I bought ioff eBay a 370 diesel locomative now the locomative come with any knuckle  couplers now how do you put the couplers on the loonatllve  or does the locomative even use knuckle couplers 

Original Post

The 370 is a link coupler engine. The link couplers of the cars attach to the bars on the front or rear of the engine. The equivalent knuckle coupler engine is the 371, they are harder to find. There were many other GP7's made in different road names with knuckle couplers.

To make a 370 into a KC engine the two end rail assemblies must be swapped for the equivalent pieces from a KC GP7 engine. Then the two truck side frame assemblies need to be swapped for ones with the KC's attached. It is not trivial to get all these pieces for the swap but it can be done.

@Doni posted:

I bought ioff eBay a 370 diesel locomative now the locomative come with any knuckle  couplers now how do you put the couplers on the loonatllve  or does the locomative even use knuckle couplers 

Sounds like you have the version with the bar across the front for link coupler rolling stock.  It probably isn’t worth the time, cost and effort to convert it to knuckle couplers unless you have most of the parts in hand. Might be easier to put it back on eBay and look for a later one that did come with knuckle couplers already fitted.

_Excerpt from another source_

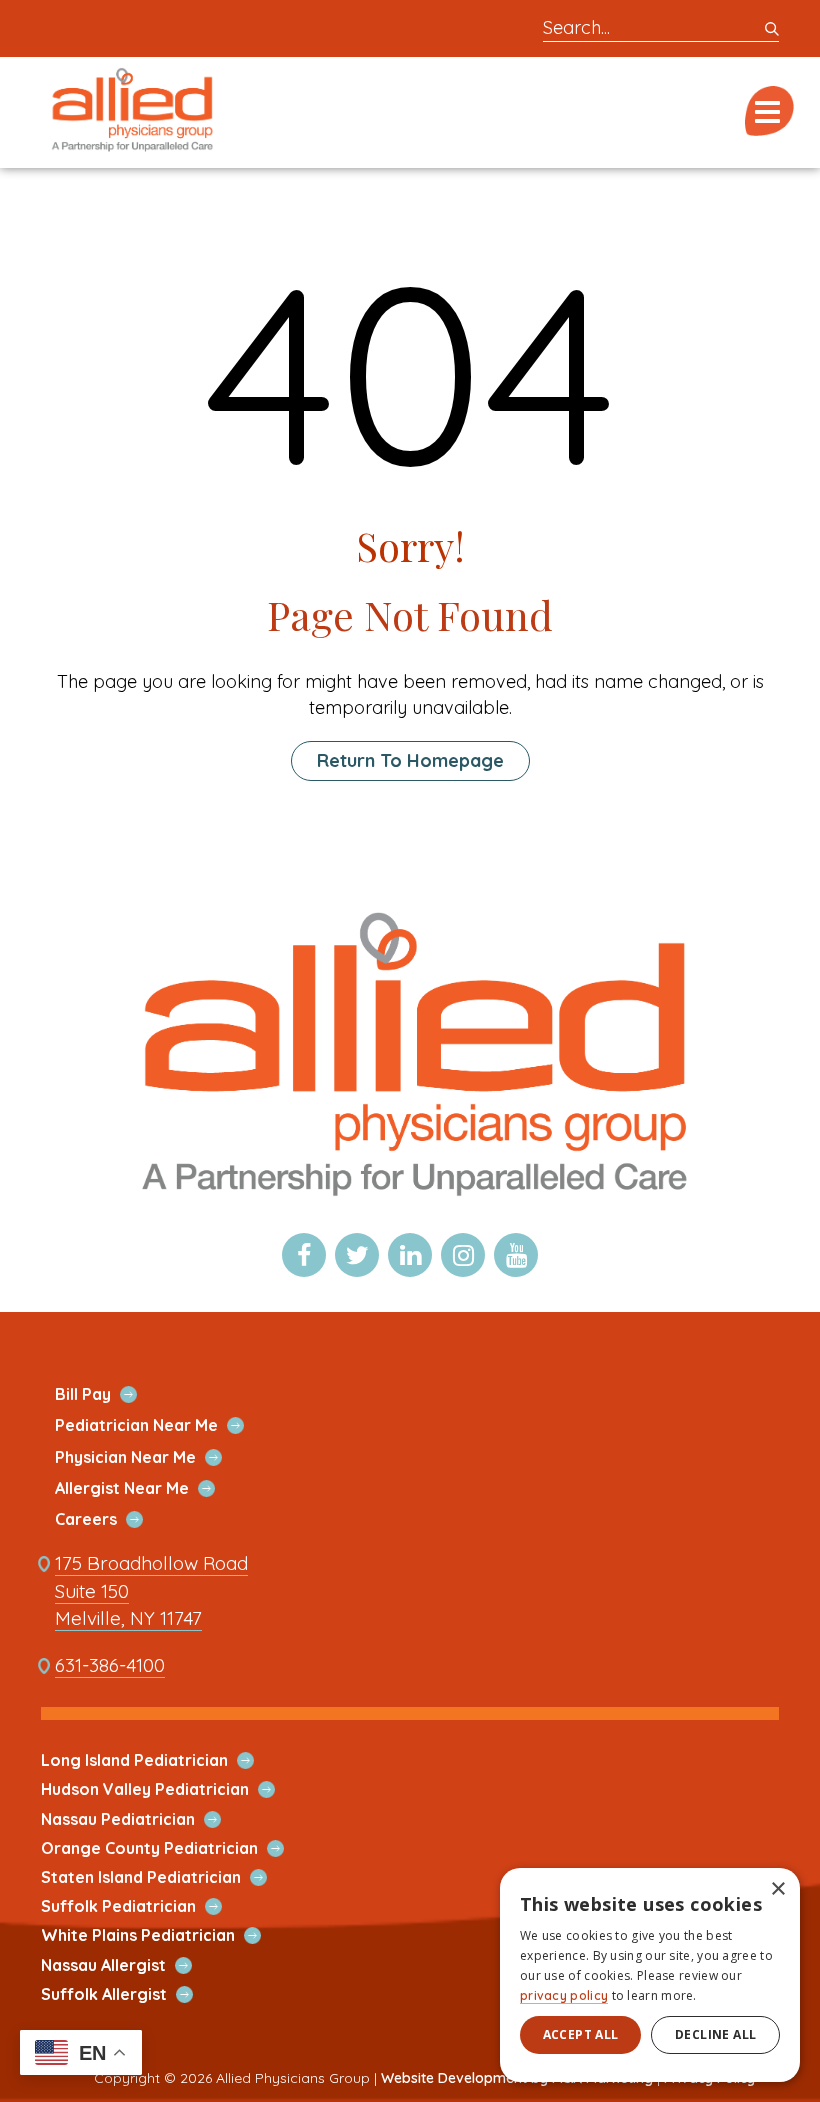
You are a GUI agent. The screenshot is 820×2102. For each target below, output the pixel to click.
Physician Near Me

Port Lines now sells a conversion kit for the 370 that includes all the parts plus instructions. It is sku2017 and costs $24. I would recommending buying that kit and keeping the 370, it will be cheaper than getting the KC version. The 370 also has a better motorized truck chassis that does not develop the ovaled axle holes common to the KC versions.

@AmFlyer posted:

Port Lines now sells a conversion kit for the 370 that includes all the parts plus instructions. It is sku2017 and costs $24. I would recommending buying that kit and keeping the 370, it will be cheaper than getting the KC version. The 370 also has a better motorized truck chassis that does not develop the ovaled axle holes common to the KC versions.

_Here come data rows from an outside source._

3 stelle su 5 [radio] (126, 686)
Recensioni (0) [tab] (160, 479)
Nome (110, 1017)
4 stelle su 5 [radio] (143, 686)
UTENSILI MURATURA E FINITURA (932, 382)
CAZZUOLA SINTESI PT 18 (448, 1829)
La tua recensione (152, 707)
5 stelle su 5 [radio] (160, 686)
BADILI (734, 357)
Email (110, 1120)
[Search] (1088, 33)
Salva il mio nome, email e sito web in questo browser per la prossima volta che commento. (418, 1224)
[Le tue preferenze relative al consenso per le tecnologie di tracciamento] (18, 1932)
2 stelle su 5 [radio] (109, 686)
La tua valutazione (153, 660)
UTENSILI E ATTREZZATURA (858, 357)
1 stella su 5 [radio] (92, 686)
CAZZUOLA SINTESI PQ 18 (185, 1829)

That’s interesting, didn’t realise a kit was available. I had a look and it seems that this is just for one truck, so you would need two to complete a full conversion, if that is what you may want to do.

With regards to bearings on these trucks not wearing out I have to say that I have had to change out quite a few of these ‘knock’ out bearings that have galloping wear. They are much easier than later chassis that don’t have these. 

Were it my 370 I would only change the rear truck to a KC so one kit should be good.

My experience with the 370 is after decades of use none have any axle play, but I have lightly used KC diesels that barely run due to the worn axle holes. The KC trucks can be rebushed for a permanent fix but it costs a few dollars to send them out to an experienced professional and then pay for the return shipping. Rebushing is beyond my skill and interest level.

The downside of the 370 is (with a very few exceptions) they do not have PullMor. The pulling capability of the 370 is low and they do not do grades well.

The "bearing wear" that folks talk about is actually electrical arcing wear since the power to the locomotive has to pass through the axle bearings. This was alleviated some by adding the slider shoes (which were actually added to replace the pull-more covered whee, which no longer picked up power). The bronze bushings used as replacements are more durable than the pot-metal bearings of the truck chassis.